(Item-finding records)

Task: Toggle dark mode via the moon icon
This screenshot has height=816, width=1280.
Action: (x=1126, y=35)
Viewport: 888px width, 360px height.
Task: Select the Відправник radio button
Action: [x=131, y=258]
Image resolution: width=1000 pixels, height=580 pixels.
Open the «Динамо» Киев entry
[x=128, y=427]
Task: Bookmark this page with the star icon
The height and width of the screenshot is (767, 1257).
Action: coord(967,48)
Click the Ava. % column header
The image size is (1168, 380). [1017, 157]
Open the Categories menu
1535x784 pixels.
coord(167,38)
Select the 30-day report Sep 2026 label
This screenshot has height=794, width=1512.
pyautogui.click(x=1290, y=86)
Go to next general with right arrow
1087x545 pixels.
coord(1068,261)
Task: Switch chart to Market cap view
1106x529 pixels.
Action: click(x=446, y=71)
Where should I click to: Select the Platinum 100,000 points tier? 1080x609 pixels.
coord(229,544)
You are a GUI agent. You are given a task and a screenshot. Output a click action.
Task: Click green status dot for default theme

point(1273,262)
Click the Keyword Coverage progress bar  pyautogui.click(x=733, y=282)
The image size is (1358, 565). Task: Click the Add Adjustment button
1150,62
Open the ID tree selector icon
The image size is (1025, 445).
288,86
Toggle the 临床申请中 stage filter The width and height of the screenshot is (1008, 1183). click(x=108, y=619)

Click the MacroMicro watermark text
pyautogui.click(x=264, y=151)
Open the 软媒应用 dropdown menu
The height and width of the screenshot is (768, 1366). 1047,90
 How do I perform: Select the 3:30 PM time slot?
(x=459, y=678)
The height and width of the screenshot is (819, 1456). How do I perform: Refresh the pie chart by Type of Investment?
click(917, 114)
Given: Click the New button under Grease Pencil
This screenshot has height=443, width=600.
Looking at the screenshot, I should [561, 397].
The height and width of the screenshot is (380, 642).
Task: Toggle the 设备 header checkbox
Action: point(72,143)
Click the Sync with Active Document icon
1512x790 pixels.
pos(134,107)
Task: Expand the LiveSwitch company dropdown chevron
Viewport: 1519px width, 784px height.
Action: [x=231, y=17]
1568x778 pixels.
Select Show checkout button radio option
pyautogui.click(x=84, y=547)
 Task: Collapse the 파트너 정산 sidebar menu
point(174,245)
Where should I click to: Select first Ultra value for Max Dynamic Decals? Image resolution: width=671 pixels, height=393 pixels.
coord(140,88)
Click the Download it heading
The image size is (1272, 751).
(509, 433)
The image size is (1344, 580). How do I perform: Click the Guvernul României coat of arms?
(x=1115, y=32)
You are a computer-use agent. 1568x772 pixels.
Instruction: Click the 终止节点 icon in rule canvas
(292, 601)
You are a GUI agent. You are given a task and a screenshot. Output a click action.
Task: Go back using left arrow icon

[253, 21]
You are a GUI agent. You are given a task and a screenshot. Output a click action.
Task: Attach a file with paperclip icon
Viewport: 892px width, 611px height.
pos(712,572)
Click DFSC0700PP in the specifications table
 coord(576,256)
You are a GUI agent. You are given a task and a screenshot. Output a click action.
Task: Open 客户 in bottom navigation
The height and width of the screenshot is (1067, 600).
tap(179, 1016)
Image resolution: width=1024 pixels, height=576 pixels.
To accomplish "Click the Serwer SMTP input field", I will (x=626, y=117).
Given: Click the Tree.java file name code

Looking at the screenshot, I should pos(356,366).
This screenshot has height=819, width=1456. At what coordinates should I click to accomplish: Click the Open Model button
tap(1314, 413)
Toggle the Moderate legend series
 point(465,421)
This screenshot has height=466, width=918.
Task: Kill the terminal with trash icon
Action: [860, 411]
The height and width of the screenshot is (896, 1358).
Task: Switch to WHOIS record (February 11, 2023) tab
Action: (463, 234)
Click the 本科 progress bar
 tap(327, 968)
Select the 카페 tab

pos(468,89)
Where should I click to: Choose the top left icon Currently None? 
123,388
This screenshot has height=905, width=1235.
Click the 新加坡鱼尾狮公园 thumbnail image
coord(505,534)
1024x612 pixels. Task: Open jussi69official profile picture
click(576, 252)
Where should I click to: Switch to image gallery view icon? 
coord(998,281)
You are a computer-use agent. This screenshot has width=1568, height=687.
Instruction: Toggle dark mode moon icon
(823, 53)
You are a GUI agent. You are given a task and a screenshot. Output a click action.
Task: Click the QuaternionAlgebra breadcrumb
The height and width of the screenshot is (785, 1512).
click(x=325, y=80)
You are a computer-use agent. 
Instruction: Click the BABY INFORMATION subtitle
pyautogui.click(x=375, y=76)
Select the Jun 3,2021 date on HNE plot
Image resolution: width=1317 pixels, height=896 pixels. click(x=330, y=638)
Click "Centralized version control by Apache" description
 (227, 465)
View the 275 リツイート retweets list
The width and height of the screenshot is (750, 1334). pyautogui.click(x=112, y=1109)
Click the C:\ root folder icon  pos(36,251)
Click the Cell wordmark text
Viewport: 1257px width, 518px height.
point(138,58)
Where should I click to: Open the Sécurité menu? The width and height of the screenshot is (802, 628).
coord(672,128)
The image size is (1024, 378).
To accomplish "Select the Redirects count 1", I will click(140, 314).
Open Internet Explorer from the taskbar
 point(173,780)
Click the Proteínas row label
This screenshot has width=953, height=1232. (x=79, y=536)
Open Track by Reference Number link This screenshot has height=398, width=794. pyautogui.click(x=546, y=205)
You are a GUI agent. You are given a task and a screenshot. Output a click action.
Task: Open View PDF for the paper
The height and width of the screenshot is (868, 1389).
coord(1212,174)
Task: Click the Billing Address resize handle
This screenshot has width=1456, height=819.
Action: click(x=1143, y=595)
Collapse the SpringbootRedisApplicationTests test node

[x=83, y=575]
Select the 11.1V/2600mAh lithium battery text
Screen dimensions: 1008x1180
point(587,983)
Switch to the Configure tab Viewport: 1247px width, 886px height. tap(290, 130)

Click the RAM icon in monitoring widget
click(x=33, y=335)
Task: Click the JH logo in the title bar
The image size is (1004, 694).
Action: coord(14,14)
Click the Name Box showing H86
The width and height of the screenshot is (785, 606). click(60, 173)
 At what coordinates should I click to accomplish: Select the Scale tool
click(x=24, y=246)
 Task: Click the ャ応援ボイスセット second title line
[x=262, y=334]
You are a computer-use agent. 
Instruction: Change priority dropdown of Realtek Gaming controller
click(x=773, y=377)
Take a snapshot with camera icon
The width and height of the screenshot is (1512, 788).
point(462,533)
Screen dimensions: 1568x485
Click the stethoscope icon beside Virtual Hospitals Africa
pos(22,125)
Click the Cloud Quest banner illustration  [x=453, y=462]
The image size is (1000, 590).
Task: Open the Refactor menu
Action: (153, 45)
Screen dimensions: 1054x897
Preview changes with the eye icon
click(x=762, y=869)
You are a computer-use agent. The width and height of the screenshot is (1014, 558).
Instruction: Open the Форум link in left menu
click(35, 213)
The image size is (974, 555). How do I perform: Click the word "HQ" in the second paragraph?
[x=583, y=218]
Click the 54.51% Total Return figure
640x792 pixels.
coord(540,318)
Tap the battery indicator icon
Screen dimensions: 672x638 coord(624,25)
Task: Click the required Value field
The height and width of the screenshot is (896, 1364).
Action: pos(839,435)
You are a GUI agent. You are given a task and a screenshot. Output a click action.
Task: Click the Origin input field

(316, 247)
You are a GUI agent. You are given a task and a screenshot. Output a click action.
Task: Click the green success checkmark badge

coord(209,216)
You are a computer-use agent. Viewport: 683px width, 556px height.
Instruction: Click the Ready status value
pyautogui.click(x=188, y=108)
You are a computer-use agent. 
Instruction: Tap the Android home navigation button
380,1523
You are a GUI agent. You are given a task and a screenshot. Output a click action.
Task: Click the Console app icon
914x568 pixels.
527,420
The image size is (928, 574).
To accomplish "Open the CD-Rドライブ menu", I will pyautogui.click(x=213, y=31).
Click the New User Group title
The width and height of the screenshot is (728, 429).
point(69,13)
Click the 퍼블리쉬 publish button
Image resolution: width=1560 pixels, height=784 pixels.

What is asked: Copy the lines word for word, beginning with the line that contains "Click the Ava. % column header" and continuing through the line that contains "coord(229,544)".

Output for this exercise:
Click the Ava. % column header
The image size is (1168, 380). [1017, 157]
Open the Categories menu
1535x784 pixels.
coord(167,38)
Select the 30-day report Sep 2026 label
This screenshot has height=794, width=1512.
pyautogui.click(x=1290, y=86)
Go to next general with right arrow
1087x545 pixels.
coord(1068,261)
Task: Switch chart to Market cap view
1106x529 pixels.
Action: click(x=446, y=71)
Where should I click to: Select the Platinum 100,000 points tier? 1080x609 pixels.
coord(229,544)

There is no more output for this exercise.